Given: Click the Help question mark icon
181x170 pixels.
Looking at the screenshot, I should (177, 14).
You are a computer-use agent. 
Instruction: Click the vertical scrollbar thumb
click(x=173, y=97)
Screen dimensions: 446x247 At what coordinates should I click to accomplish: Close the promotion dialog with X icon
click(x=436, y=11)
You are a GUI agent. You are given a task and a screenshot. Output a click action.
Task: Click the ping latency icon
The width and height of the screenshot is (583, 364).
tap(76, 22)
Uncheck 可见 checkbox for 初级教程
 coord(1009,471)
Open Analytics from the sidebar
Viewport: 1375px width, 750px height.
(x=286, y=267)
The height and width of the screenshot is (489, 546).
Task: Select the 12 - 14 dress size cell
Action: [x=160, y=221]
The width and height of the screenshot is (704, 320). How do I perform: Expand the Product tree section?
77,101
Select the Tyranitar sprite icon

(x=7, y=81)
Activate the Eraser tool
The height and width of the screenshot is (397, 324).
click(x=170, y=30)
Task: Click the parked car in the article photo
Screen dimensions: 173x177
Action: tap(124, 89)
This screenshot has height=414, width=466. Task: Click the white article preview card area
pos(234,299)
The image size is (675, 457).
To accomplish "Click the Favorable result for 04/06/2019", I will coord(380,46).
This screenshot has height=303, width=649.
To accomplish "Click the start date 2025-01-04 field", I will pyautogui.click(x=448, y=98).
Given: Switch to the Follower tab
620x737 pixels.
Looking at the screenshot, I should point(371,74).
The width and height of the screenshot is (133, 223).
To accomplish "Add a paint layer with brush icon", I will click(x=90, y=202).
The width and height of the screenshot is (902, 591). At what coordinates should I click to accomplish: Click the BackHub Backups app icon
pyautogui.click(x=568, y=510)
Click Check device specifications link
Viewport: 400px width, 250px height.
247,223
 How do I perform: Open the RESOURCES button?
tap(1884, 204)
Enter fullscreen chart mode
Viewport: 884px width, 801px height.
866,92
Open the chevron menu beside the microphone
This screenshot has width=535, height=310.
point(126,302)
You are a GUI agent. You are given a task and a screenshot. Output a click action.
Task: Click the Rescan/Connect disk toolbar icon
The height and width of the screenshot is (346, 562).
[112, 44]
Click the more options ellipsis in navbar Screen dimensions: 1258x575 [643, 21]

# Task instructions
Nothing is to be left out: set down all the records again exactly.

# Solution to this task
Given: Click the Help question mark icon
181x170 pixels.
Looking at the screenshot, I should (177, 14).
You are a computer-use agent. 
Instruction: Click the vertical scrollbar thumb
click(x=173, y=97)
Screen dimensions: 446x247 At what coordinates should I click to accomplish: Close the promotion dialog with X icon
click(x=436, y=11)
You are a GUI agent. You are given a task and a screenshot. Output a click action.
Task: Click the ping latency icon
The width and height of the screenshot is (583, 364).
tap(76, 22)
Uncheck 可见 checkbox for 初级教程
 coord(1009,471)
Open Analytics from the sidebar
Viewport: 1375px width, 750px height.
(x=286, y=267)
The height and width of the screenshot is (489, 546).
Task: Select the 12 - 14 dress size cell
Action: [x=160, y=221]
The width and height of the screenshot is (704, 320). How do I perform: Expand the Product tree section?
77,101
Select the Tyranitar sprite icon

(x=7, y=81)
Activate the Eraser tool
The height and width of the screenshot is (397, 324).
click(x=170, y=30)
Task: Click the parked car in the article photo
Screen dimensions: 173x177
Action: tap(124, 89)
This screenshot has height=414, width=466. Task: Click the white article preview card area
pos(234,299)
The image size is (675, 457).
To accomplish "Click the Favorable result for 04/06/2019", I will coord(380,46).
This screenshot has height=303, width=649.
To accomplish "Click the start date 2025-01-04 field", I will pyautogui.click(x=448, y=98).
Given: Switch to the Follower tab
620x737 pixels.
Looking at the screenshot, I should point(371,74).
The width and height of the screenshot is (133, 223).
To accomplish "Add a paint layer with brush icon", I will click(x=90, y=202).
The width and height of the screenshot is (902, 591). At what coordinates should I click to accomplish: Click the BackHub Backups app icon
pyautogui.click(x=568, y=510)
Click Check device specifications link
Viewport: 400px width, 250px height.
247,223
 How do I perform: Open the RESOURCES button?
tap(1884, 204)
Enter fullscreen chart mode
Viewport: 884px width, 801px height.
866,92
Open the chevron menu beside the microphone
This screenshot has width=535, height=310.
point(126,302)
You are a GUI agent. You are given a task and a screenshot. Output a click action.
Task: Click the Rescan/Connect disk toolbar icon
The height and width of the screenshot is (346, 562).
[112, 44]
Click the more options ellipsis in navbar Screen dimensions: 1258x575 [643, 21]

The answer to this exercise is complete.